À l’occasion d’un déplacement en Italie le 1er février dernier, Bruno Le Maire, ministre de l’Économie et des Finances, et Florence Parly, ministre des Armées, ont acté le lancement de négociations pour mettre en œuvre le rapprochement de Naval Group, industriel français spécialisé dans le secteur de défense navale, avec le groupe Fincantieri, industriel italien spécialisé dans l’industrie de croisière.

Naval Group est actuellement détenu à 62% par l’État français via l’Agence des participations de l’État et à 35% par le groupe Thalès. Fincantieri est détenu par l’État italien. Ce rapprochement s’articule autour de l’ambition de « renforcer les bases industrielles de technologie et de défense navale en France et en Italie ». À cet égard, trois axes de discussion sont envisagés :

  • La « conception et la réalisation conjointes de bâtiments de surface, dont le bâtiment de soutien et de ravitaillement devrait être un premier exemple » ;
  • La « mutualisation de leurs efforts de recherche et développement » ;
  • La « synergie et le partage de meilleures pratiques en matière d’achats, de services et de méthodes industrielles ».   

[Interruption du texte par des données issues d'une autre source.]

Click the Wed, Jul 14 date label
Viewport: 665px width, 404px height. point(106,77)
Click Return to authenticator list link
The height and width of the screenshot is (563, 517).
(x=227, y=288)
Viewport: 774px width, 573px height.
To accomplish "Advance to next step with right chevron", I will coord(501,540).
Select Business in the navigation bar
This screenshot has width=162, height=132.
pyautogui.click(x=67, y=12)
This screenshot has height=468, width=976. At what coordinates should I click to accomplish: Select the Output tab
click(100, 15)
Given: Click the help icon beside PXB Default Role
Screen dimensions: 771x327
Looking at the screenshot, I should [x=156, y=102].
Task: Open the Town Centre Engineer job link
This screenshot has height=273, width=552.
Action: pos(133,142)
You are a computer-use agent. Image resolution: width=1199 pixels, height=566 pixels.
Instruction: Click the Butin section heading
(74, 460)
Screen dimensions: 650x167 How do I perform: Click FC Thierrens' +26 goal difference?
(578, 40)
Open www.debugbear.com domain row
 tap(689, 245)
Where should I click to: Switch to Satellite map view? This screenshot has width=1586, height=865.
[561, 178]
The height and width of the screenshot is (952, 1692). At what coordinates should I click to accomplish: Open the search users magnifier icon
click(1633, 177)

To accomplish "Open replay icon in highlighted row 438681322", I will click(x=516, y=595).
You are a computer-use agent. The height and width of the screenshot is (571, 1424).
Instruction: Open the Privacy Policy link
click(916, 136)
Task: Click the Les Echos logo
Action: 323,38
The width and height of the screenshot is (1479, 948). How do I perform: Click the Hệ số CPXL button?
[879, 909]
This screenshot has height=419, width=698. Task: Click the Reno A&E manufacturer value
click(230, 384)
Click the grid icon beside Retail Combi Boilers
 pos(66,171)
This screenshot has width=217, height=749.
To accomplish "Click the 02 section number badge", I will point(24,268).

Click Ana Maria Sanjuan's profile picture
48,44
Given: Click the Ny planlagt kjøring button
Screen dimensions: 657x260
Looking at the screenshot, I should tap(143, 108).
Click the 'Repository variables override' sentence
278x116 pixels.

Les contours de ce rapprochement, qu’ils soient industriels ou juridiques, sont à l’étude. Deux rapports, le premier issu des discussions entre les industriels, le second tiré des négociations entre les gouvernements italiens et français, seront rendus en juin 2018.

 

L’objectif affiché est rationnel : atteindre une « taille critique » et développer de nouveaux grands programmes européens pour faire face à la concurrence extérieure.

 

Mais si les termes n’en sont pas encore clairement déterminés, d’aucuns redoutent déjà une absorption du groupe français par l’italien en renvoyant au cas d’Alstom, dont les syndicats ont opéré une levée de boucliers suite au rapprochement avec l’Allemand Siemens.

 

Le gouvernement français saura-t-il dominer la négociation et préserver les intérêts stratégiques liés à un fleuron français de l’industrie navale ? Selon l’essayiste Eric Verhaeghe, la tentation française de contourner les lois de la concurrence par des stratégies d’alliance ne peut se faire qu’au détriment d’une France en position d’infériorité dans les négociations car demandeuse. Celui-ci, fondateur d’un cabinet spécialisé en innovation sociale, place le débat au mauvais niveau en se faisant le défenseur des logiques classiques de la concurrence. La partie italienne est en effet tout aussi demandeuse que la partie française et le projet de rassembler les forces face à la concurrence extra-européenne n’est pas insensé.

 

Insensées, ses craintes de voir l’État italien prendre la main sur le groupe français auraient pu ne pas l’être. Fincantieri a en effet manifesté depuis le départ son souhait d'avoir le contrôle sur le futur ensemble. Mais M. Verhaeghe opère – sciemment ou non – une confusion entre la question du rapprochement en cours entre Naval Group et Fincantieri et celle de la montée de ce dernier au capital des chantiers STX France en septembre 2017.

 

Or, sur ce dernier dossier, le gouvernement français a réussi à négocier un rachat de 50% du capital de Naval Group par Fincantieri contre les 51% minimum demandés initialement par l’Italien. Alors que la précédente majorité avait accepté une montée de Fincantieri au capital des chantiers à hauteur de 66%, le Président Emmanuel Macron est revenu sur ce projet en nationalisant temporairement STX France, filiale du Coréen STX, avant d’en proposer 50% aux Italiens. La France se préservait ainsi d’un rachat par un groupe asiatique tout en évitant l’incident diplomatique avec l’Italie du fait de la récusation de l’accord initial.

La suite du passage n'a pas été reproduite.